This new approval for Zytiga was granted on the basis of data that included efficacy and safety results of a phase 3, randomized, double-blind, placebo-controlled international clinical study, which evaluated the use of Zytiga plus prednisone compared with the use of placebo plus prednisone in 1088 men with mCRPC who had failed to respond to androgen deprivation therapy and had not received cytotoxic chemotherapy. Patients were randomly assigned to receive either Zytiga 1,000 milligrams (mg) administered orally once daily plus prednisone 5 mg administered twice daily or placebo plus prednisone 5 mg administered twice daily. The coprimary end points of the study were radiographic progression-free survival (rPFS) and overall survival (OS).

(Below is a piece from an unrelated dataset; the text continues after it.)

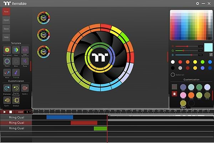Pick the red preset color swatch

[x=180, y=62]
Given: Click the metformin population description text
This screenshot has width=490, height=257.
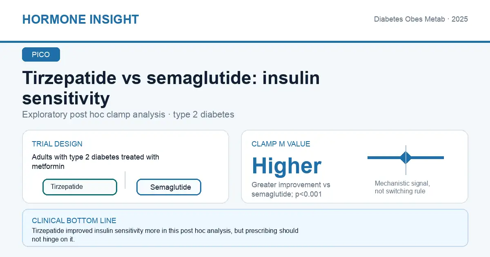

Results from a prespecified analysis examining rPFS demonstrated a statistically significant improvement in rPFS in the Zytiga plus prednisone arm (Zytiga arm) compared with patients in the placebo plus prednisone (control) arm. The median rPFS in the control arm was 8.28 months, but had not yet been reached in the Zytiga arm because progression events were occurring more slowly in the Zytiga arm compared with the control arm. These results reached statistical significance (P < .0001).

Additionally, in a separate prespecified interim analysis, OS was longer for patients in the Zytiga arm compared with the control arm with an hazard rate of 0.792: median overall survival was 35.3 months in the Zytiga arm versus 30.1 months in the control arm (95% confidence interval, 0.655 - 0.956). However, the prespecified value for statistical significance was unmet.

The most common adverse reactions of Zytiga include fatigue, joint swelling or discomfort, edema, hot flashes, diarrhea, vomiting, cough, hypertension, dyspnea, urinary tract infection and contusion. The most commonly reported laboratory abnormalities include anemia, elevated blood levels of alkaline phosphatase, aspartate aminotransferase, and/or alanine aminotransferase, hypertriglyceridemia, hypercholesterolemia, lymphopenia, hyperglycemia, hypophosphatemia, and hypokalemia.